[Records from a data collection]
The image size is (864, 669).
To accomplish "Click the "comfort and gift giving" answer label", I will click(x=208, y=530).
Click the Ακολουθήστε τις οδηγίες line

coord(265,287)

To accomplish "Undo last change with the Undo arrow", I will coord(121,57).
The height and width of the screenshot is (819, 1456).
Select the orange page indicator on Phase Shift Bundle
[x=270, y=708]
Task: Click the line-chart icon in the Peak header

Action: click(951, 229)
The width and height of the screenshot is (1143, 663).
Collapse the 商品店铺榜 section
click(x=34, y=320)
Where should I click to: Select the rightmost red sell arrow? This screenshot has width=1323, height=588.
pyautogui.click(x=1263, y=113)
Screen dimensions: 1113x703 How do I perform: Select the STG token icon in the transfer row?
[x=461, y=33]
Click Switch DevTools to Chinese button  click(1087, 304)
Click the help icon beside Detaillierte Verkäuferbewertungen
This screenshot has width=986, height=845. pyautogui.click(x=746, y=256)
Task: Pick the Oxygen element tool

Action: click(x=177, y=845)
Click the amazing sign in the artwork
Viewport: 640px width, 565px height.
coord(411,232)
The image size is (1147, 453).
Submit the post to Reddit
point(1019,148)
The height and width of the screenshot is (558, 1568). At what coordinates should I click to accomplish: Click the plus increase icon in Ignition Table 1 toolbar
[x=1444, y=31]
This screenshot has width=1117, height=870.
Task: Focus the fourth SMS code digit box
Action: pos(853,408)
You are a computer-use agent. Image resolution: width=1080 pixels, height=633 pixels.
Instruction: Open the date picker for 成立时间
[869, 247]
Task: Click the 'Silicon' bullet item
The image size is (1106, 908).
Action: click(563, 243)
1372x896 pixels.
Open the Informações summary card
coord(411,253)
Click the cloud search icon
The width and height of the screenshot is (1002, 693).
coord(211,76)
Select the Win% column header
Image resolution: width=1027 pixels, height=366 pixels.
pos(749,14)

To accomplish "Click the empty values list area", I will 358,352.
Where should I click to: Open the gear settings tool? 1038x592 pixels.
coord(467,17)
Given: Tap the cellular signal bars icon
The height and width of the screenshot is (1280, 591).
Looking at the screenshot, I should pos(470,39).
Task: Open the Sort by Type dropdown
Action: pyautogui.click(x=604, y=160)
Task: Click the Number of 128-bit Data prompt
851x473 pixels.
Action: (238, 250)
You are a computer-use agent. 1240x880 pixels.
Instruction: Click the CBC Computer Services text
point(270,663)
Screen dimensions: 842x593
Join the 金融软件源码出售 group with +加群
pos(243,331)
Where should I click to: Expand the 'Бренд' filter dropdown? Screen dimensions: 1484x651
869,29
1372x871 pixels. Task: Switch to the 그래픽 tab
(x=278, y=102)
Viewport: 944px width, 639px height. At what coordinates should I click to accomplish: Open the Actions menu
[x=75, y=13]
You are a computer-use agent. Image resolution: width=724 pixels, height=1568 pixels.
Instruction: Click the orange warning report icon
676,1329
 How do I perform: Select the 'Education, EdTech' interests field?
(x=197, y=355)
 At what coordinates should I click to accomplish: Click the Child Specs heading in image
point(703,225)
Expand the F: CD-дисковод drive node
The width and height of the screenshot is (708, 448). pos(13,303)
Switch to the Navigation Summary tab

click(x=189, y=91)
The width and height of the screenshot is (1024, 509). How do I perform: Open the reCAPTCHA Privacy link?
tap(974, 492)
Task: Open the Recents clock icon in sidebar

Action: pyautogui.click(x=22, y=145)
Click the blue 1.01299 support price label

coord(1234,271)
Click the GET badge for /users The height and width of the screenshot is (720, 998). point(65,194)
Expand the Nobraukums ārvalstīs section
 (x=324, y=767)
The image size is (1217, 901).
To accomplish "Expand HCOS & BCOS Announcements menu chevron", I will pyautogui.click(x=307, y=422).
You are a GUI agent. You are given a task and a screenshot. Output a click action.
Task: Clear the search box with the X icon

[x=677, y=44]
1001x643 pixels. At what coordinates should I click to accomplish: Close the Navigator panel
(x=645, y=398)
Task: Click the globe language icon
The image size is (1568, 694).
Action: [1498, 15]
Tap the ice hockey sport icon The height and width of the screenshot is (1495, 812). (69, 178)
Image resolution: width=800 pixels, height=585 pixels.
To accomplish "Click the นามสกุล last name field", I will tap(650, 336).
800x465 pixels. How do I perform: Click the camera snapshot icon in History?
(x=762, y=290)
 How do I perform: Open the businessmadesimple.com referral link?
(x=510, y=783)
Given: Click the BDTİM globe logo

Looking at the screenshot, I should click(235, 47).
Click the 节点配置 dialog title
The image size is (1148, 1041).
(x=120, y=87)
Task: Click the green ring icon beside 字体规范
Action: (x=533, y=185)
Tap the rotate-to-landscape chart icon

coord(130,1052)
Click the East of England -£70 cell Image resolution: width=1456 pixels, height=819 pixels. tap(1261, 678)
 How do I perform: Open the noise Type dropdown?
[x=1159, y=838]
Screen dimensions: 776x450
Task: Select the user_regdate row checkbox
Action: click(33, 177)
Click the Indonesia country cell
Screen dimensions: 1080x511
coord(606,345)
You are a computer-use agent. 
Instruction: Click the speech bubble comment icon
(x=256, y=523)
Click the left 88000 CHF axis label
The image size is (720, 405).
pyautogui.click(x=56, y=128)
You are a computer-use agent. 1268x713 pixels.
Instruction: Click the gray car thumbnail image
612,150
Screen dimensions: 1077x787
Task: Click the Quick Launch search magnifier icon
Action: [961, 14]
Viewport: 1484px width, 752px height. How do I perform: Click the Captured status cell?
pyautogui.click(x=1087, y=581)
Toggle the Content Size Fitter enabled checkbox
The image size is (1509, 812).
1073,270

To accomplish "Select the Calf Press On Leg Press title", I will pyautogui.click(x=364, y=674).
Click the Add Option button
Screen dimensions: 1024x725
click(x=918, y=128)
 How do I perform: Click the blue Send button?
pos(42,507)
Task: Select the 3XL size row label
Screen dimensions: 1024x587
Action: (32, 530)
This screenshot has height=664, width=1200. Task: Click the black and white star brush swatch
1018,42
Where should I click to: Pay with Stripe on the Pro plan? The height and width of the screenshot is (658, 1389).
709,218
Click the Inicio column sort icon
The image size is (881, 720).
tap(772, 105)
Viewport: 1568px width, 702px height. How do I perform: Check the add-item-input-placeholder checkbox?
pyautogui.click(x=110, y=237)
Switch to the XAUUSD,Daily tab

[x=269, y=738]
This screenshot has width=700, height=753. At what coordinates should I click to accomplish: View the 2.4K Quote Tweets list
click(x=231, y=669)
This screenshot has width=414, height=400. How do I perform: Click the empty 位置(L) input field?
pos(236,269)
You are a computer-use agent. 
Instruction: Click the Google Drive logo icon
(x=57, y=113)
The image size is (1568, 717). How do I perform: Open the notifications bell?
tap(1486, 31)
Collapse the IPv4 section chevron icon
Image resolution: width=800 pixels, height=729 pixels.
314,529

◆ REQUIRED WORK
The answer should hold the lines from the one containing "This screenshot has width=700, height=753." through the end of the entries above, set down exactly, with both ends included.

◆ COMPLETED EXERCISE
This screenshot has width=700, height=753. At what coordinates should I click to accomplish: View the 2.4K Quote Tweets list
click(x=231, y=669)
This screenshot has width=414, height=400. How do I perform: Click the empty 位置(L) input field?
pos(236,269)
You are a computer-use agent. 
Instruction: Click the Google Drive logo icon
(x=57, y=113)
The image size is (1568, 717). How do I perform: Open the notifications bell?
tap(1486, 31)
Collapse the IPv4 section chevron icon
Image resolution: width=800 pixels, height=729 pixels.
314,529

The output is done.